> _Objective_:
Duplicate the records from the line with "Enable Subsurface Scattering checkbox" up to and including the final line.

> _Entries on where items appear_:
• • •

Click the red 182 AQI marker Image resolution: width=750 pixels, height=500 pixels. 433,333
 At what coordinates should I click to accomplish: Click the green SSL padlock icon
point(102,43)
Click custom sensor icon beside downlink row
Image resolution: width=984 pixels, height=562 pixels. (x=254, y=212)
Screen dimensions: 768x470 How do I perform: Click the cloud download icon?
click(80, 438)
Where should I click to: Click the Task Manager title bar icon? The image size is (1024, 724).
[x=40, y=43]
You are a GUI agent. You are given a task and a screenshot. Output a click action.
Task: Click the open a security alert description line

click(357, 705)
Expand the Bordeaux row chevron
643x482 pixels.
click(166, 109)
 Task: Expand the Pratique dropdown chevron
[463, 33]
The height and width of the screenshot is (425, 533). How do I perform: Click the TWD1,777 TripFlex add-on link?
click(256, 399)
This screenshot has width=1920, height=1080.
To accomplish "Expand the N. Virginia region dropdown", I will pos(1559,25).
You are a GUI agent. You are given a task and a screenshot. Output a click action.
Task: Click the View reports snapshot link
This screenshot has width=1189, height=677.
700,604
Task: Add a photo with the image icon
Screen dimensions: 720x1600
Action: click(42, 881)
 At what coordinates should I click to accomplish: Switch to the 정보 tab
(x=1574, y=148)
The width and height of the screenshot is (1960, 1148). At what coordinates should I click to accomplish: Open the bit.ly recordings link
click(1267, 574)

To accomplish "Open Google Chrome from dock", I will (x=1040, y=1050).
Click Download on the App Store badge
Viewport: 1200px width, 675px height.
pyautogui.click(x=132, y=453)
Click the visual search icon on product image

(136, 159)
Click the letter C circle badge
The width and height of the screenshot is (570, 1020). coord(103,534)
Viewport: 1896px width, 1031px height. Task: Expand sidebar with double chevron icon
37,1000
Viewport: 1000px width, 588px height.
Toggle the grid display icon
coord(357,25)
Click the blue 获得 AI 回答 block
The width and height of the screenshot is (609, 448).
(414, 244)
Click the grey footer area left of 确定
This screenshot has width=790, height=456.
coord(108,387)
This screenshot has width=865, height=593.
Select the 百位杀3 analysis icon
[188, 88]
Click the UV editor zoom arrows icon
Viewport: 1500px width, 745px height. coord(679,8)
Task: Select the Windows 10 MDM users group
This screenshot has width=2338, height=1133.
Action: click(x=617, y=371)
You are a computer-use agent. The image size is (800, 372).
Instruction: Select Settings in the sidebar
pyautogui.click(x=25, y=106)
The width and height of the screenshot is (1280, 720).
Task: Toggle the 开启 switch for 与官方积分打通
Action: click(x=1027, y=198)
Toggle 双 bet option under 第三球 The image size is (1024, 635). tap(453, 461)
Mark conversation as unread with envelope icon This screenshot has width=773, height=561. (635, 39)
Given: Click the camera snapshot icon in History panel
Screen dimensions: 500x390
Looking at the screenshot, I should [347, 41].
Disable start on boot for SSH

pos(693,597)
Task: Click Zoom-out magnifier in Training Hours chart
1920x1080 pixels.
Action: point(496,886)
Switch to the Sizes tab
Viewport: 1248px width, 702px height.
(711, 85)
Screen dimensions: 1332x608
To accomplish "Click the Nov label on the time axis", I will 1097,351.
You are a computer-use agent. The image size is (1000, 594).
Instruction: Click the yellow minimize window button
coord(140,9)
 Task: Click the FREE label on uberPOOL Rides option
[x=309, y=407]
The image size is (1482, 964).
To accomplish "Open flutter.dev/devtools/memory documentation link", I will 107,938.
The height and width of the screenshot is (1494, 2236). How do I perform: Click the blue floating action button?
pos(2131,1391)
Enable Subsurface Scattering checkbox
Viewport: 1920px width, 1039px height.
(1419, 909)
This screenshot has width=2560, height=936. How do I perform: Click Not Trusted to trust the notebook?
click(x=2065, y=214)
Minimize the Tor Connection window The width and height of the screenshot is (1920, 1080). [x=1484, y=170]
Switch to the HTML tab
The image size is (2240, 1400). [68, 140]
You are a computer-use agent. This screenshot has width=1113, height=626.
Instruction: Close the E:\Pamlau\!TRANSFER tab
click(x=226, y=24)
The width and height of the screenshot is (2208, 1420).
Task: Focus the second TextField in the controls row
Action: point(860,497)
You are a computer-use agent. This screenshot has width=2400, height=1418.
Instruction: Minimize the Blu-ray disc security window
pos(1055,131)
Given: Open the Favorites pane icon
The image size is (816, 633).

• • •

> _Finished answer_:
Enable Subsurface Scattering checkbox
Viewport: 1920px width, 1039px height.
(1419, 909)
This screenshot has width=2560, height=936. How do I perform: Click Not Trusted to trust the notebook?
click(x=2065, y=214)
Minimize the Tor Connection window The width and height of the screenshot is (1920, 1080). [x=1484, y=170]
Switch to the HTML tab
The image size is (2240, 1400). [68, 140]
You are a computer-use agent. This screenshot has width=1113, height=626.
Instruction: Close the E:\Pamlau\!TRANSFER tab
click(x=226, y=24)
The width and height of the screenshot is (2208, 1420).
Task: Focus the second TextField in the controls row
Action: point(860,497)
You are a computer-use agent. This screenshot has width=2400, height=1418.
Instruction: Minimize the Blu-ray disc security window
pos(1055,131)
Given: Open the Favorites pane icon
The image size is (816, 633).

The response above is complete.